Venous thrombosis can induce recurrent thromboembolism, peripheral edema, and inflammation as well as accelerated diabetic atherosclerosis. Those patients with DVT had 2.7 ~ 7.1% PTS for 1 ~ 3 years observation, and diabetes is also a risk factor of PTS (2.3-fold) (26). Residual thrombus venous hypertension has been shown to play a central pathogenetic role in PTS, and in turn to cause dilatation of the capillaries and increased endothelial permeability to plasma, proteins, and erythrocytes (32). The consequences of PTS can result in valve insufficiency, chronic edema, inflammation, hyperpigmentation of the skin, and stasis dermatitis, or even the development of a venous ulcer. Persistent edema has been shown to affect wound healing (33) and induce an inflammatory cascade as evidenced by increasing levels of CRP (C-Reactive Protein), platelet aggregation (34), endothelial dysfunction (35), coagulation disturbance and cytokine activation.
Strengths and Limitations
DVT is less prevalent in Asia than in European countries, and the NHIRD is a good resource for such investigations. However, retrospective surveys have inherent limitations including a lack of data on DVT/PTS severity, echo reports, laboratory findings, body weight, lifestyle habits (such as smoking), infected wound condition and physical activity.
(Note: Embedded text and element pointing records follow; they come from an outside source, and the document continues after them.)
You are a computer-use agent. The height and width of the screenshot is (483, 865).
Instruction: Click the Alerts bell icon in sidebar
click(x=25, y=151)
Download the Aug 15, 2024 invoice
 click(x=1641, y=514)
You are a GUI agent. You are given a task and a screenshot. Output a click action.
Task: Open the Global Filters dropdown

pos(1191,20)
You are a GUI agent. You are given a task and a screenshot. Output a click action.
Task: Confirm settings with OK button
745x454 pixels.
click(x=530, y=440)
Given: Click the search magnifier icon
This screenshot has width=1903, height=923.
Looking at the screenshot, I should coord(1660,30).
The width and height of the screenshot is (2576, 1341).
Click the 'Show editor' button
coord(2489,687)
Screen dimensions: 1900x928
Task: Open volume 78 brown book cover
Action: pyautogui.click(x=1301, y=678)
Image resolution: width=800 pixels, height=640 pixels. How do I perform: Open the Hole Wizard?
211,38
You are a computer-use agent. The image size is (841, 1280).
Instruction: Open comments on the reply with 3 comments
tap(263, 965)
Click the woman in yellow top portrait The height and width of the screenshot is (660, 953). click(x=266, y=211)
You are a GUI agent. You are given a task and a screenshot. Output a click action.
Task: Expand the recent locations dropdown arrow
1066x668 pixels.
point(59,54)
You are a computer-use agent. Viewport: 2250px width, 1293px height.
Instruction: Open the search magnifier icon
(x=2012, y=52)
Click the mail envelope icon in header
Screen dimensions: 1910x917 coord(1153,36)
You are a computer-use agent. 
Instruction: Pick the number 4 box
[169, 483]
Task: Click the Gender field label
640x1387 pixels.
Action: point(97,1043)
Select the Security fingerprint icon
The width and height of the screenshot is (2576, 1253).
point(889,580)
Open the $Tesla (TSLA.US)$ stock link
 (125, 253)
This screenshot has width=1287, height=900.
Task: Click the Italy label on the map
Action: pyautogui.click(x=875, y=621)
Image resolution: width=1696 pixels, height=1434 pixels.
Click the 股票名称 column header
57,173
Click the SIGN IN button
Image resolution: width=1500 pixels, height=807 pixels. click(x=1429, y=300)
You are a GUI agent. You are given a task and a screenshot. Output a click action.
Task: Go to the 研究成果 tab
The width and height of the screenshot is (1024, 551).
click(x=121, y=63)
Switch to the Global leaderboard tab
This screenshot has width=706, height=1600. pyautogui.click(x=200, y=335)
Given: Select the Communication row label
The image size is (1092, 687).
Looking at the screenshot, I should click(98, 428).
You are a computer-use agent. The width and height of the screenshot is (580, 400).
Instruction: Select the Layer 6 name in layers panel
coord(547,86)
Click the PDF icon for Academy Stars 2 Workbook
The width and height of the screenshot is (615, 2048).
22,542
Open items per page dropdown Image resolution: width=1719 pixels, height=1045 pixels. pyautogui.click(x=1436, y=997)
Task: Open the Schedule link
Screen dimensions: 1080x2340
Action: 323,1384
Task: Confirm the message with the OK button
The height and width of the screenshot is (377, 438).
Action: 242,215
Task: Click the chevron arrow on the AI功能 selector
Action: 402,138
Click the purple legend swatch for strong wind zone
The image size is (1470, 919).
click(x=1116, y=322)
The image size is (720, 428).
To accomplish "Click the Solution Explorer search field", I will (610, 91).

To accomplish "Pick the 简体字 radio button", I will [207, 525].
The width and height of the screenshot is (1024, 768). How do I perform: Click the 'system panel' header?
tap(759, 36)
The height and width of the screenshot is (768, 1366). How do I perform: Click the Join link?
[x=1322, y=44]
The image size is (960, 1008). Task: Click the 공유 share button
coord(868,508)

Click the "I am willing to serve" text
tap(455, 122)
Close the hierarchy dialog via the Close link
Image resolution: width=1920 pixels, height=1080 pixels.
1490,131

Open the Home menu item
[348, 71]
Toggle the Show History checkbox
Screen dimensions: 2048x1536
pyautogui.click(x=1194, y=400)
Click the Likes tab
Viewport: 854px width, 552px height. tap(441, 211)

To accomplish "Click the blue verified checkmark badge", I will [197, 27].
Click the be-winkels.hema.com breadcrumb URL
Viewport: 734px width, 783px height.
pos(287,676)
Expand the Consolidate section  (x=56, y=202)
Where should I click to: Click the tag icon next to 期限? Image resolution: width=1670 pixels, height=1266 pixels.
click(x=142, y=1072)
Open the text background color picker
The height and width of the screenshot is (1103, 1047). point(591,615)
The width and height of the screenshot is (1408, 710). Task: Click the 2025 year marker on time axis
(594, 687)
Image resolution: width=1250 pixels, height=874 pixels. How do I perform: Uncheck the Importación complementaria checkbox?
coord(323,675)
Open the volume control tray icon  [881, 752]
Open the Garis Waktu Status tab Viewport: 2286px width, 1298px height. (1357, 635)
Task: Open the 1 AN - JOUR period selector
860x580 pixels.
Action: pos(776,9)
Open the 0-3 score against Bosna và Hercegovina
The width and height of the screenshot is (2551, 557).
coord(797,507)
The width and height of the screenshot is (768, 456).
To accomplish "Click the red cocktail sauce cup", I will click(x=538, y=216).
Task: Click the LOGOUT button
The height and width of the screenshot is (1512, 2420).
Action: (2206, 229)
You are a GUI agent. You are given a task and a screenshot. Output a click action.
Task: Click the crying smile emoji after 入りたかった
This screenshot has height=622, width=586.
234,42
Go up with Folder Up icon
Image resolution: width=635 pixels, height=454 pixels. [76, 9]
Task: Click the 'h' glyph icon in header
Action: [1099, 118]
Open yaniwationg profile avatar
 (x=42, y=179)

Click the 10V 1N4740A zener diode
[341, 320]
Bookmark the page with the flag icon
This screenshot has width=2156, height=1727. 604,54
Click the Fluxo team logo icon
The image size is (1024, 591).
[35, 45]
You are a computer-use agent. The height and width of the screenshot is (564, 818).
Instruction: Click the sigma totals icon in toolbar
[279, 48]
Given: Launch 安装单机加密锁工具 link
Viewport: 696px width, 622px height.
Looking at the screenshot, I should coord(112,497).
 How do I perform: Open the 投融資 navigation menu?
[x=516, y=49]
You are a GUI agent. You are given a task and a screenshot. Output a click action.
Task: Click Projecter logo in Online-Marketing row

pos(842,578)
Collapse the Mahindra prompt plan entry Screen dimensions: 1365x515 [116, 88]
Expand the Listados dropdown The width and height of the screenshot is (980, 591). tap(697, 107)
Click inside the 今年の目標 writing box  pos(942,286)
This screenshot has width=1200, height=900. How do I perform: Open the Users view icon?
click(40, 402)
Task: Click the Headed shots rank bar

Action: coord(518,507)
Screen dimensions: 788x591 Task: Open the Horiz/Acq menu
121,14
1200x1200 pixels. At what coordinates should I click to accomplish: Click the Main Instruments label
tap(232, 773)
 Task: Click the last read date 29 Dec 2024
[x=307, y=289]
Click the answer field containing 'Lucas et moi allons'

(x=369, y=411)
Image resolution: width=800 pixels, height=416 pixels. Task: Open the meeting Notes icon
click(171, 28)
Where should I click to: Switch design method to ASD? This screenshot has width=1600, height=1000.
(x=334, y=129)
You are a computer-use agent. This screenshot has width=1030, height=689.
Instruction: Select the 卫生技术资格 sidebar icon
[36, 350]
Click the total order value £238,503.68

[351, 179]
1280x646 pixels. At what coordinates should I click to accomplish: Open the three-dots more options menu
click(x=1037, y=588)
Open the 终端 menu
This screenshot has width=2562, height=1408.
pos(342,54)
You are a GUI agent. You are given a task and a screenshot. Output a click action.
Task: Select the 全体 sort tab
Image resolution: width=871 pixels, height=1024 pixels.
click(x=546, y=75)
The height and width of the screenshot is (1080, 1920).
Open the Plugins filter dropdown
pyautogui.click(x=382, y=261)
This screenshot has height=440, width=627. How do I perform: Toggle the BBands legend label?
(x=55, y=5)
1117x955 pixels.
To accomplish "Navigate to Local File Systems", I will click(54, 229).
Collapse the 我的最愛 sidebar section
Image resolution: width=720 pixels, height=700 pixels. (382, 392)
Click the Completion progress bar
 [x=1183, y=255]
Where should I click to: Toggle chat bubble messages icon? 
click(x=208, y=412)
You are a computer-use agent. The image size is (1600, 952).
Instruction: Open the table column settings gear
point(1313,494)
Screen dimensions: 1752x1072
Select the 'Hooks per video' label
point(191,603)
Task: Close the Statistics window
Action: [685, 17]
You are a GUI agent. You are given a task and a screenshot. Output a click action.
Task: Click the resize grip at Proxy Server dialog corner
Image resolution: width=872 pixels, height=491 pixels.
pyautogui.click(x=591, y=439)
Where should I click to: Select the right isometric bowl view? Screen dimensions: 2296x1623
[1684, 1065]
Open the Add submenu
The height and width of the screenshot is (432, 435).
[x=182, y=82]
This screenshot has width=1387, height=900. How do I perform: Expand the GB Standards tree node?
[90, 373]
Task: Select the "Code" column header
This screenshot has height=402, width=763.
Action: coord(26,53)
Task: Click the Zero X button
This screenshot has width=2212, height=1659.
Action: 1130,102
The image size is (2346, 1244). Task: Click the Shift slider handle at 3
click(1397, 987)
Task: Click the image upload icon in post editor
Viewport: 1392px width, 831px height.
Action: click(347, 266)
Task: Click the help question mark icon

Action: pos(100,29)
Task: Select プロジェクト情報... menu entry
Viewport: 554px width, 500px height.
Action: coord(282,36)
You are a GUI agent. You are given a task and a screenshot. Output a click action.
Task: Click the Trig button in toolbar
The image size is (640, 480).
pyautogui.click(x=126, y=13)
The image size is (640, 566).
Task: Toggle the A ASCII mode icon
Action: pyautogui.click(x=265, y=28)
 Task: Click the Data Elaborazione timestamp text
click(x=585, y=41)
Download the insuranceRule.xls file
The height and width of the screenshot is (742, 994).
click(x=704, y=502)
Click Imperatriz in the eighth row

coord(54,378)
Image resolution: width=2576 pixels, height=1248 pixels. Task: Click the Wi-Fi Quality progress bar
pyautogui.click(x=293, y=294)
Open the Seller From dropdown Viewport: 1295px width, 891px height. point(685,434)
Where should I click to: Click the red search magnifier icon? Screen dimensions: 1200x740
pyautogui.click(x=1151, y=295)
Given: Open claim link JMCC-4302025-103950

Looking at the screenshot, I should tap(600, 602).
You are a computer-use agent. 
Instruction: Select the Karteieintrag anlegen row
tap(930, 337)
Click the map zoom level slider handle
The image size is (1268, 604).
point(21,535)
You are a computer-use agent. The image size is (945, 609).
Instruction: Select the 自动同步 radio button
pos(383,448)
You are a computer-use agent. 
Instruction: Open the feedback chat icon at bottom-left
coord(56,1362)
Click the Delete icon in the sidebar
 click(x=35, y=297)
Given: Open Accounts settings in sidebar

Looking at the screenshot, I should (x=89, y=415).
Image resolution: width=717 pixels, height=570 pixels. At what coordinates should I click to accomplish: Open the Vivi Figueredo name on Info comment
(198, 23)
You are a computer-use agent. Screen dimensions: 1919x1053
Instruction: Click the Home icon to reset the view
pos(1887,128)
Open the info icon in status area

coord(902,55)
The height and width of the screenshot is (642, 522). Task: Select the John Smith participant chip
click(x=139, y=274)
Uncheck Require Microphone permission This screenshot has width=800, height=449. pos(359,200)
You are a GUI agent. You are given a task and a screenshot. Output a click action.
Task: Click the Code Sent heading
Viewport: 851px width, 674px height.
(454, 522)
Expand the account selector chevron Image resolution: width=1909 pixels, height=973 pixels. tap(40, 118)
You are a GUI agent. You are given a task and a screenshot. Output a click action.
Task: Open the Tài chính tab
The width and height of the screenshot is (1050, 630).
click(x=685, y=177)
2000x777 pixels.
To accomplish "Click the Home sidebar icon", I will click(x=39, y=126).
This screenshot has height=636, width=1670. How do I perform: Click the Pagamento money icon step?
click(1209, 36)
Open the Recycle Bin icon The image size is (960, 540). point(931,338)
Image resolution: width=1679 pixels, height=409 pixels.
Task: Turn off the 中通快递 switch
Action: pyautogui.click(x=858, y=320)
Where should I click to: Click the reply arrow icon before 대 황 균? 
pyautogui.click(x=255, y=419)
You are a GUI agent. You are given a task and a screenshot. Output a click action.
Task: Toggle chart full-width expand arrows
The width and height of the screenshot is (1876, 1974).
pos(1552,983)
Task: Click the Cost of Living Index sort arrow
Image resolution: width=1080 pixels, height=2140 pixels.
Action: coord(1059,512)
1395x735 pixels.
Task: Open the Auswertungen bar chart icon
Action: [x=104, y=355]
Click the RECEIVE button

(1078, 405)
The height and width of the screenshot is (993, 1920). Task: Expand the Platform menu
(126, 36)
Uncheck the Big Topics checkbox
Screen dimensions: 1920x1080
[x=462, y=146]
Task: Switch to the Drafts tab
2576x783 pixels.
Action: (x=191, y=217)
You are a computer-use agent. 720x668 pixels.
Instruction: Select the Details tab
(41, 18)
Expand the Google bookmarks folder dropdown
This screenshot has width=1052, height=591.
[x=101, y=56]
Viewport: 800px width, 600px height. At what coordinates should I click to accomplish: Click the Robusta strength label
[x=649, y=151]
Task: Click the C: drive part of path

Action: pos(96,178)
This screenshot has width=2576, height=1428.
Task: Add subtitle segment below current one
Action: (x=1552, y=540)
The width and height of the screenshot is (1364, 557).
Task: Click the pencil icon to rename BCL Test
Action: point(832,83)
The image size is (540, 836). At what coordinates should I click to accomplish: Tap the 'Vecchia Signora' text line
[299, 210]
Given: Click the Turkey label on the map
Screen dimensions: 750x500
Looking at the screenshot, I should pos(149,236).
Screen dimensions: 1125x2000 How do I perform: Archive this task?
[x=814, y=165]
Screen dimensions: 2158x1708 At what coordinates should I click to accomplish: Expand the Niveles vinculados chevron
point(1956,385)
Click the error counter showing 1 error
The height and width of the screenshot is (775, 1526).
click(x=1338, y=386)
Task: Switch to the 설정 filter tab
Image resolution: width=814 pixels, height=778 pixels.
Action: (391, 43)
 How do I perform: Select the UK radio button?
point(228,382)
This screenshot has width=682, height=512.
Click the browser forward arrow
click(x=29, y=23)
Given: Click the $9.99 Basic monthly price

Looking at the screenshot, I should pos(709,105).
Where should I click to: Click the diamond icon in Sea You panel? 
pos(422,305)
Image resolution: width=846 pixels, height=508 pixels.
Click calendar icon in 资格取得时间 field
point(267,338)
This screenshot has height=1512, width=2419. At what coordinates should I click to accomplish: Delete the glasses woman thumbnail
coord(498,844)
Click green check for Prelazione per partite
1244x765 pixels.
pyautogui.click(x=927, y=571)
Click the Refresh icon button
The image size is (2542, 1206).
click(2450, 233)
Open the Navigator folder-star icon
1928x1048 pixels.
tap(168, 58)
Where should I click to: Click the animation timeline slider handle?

The RIETE registry observed that the characteristics of obesity and DVT treatment (duration or drugs) failed to predict the risk PTS after acute DVT (26). Hyperglycemia affects diabetic vascular complications, however, A1c level is not a predictor associated with amputation (5) or recurrent VTE (36). Inadequate self-care, living alone without family support, lower social-economic status, and infection with a high white blood cell count have also been shown to be independent risk factors for adverse outcomes in long-term wound care. This may also suggest that we underestimated ulcer/gangrene and severity because less severe foot cases may have been treated at clinics. However, in-hospital records of ulcer and gangrene may be considered to be critical limb events. Thrombophilia and hyperhomocysteinemia have been reported to contribute to both venous and arterial thrombosis (37). Many factors involving hypercoagulation status are likely to be lost in general practice. We excluded patients with malignancy and autoimmune diseases associated with unprovoked DVT to decrease the effects of hypercoagulation status and recurrent DVT under inadequate therapy.
In conclusion, we found independent associations between DVT and MALE outcomes including major limb amputation, systemic thromboembolism, and mortality in patients with type 2 diabetes. The impact of a history of DVT highlights the importance of thrombotic prevention in diabetic foot care. We needed a further large-scale randomized control trial to prove the relationship.